BRIEF —
With the pictures left out, write out the records verbatim.

(Collected data)
★ ★ ★ ★ ★ ★ ★

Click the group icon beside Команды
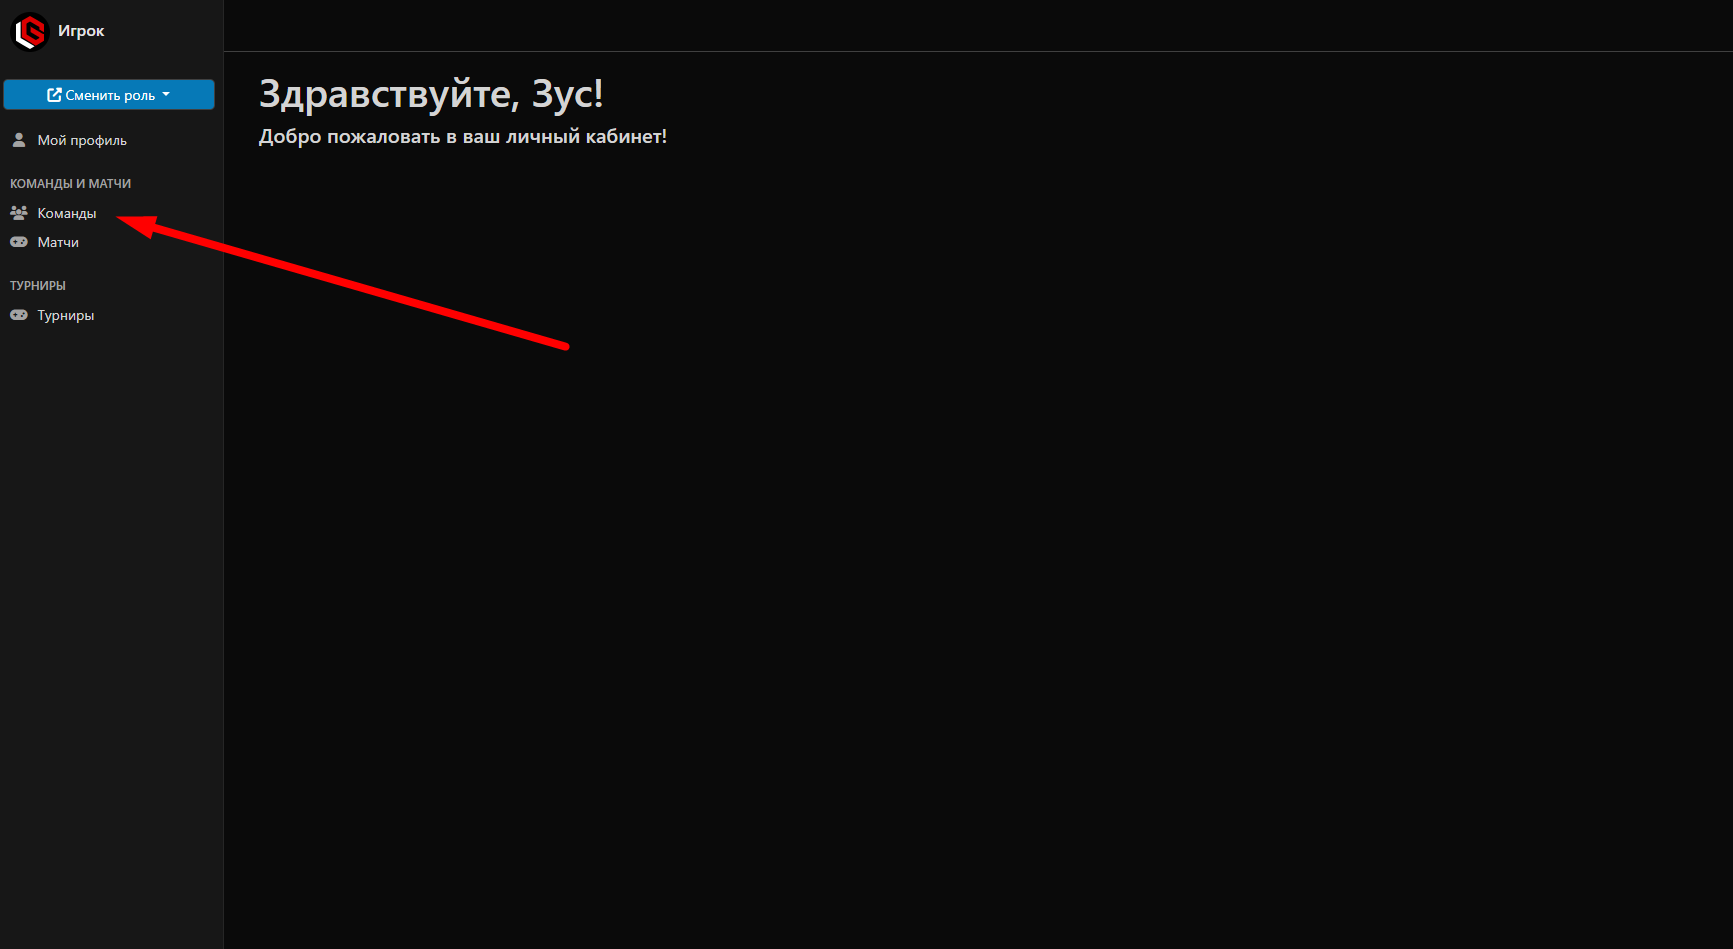Screen dimensions: 1733x949 coord(19,213)
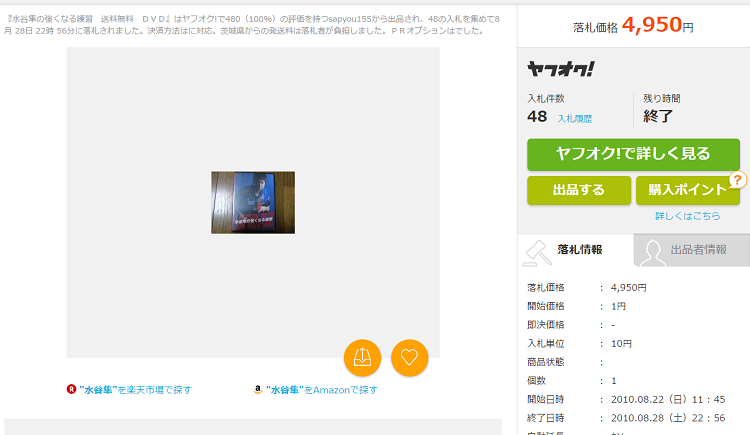Screen dimensions: 750x435
Task: Click the orange heart favorite icon
Action: [x=409, y=358]
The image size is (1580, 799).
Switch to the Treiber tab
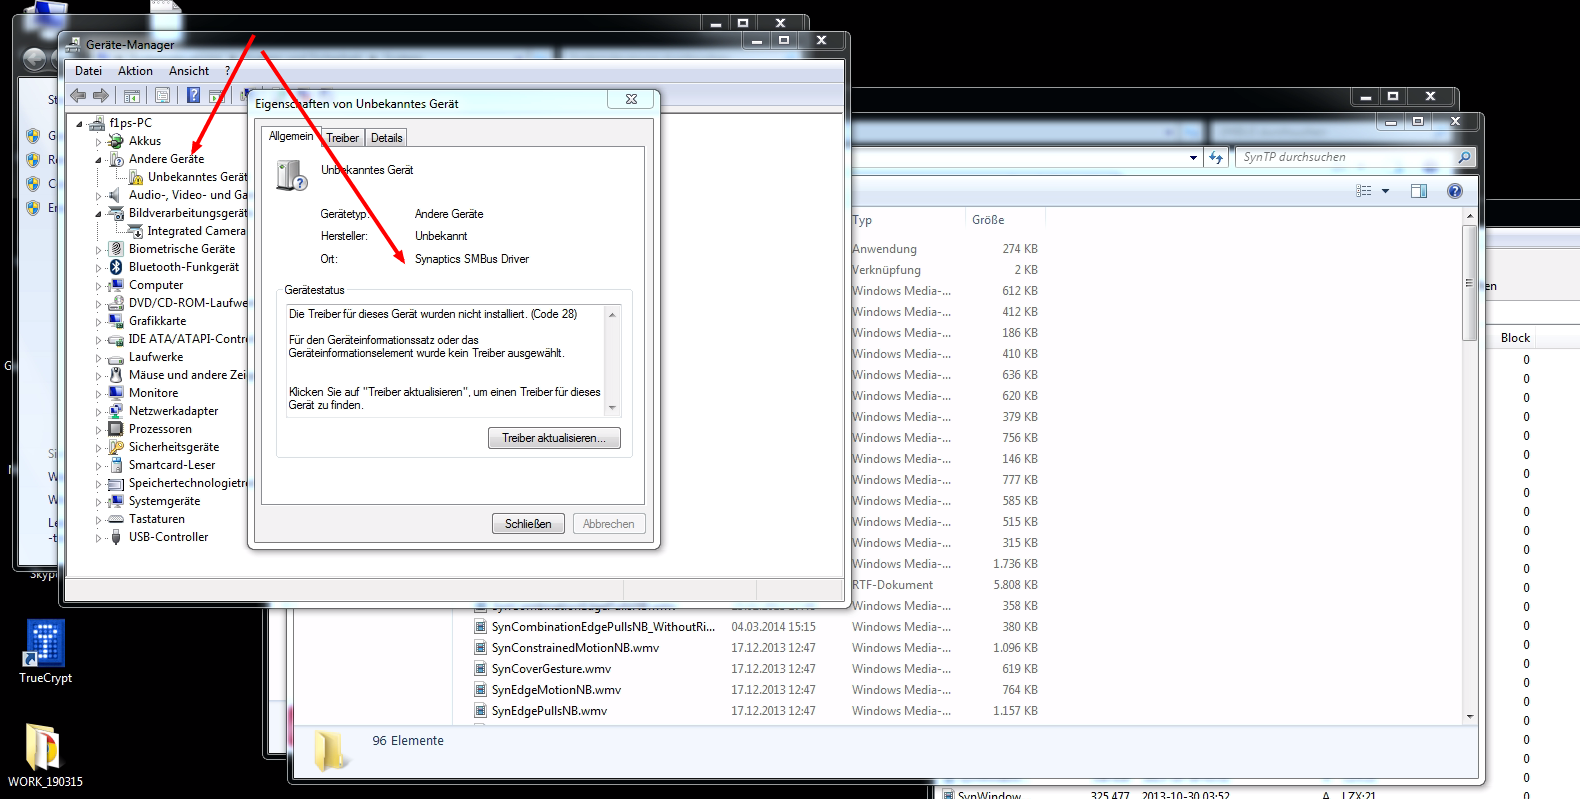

★ ★ ★ ★ ★ ★ ★

RESPONSE AREA —
Click the group icon beside Команды
Screen dimensions: 1733x949 coord(19,213)
Screen dimensions: 750x435
Task: Click the orange heart favorite icon
Action: [x=409, y=358]
The image size is (1580, 799).
Switch to the Treiber tab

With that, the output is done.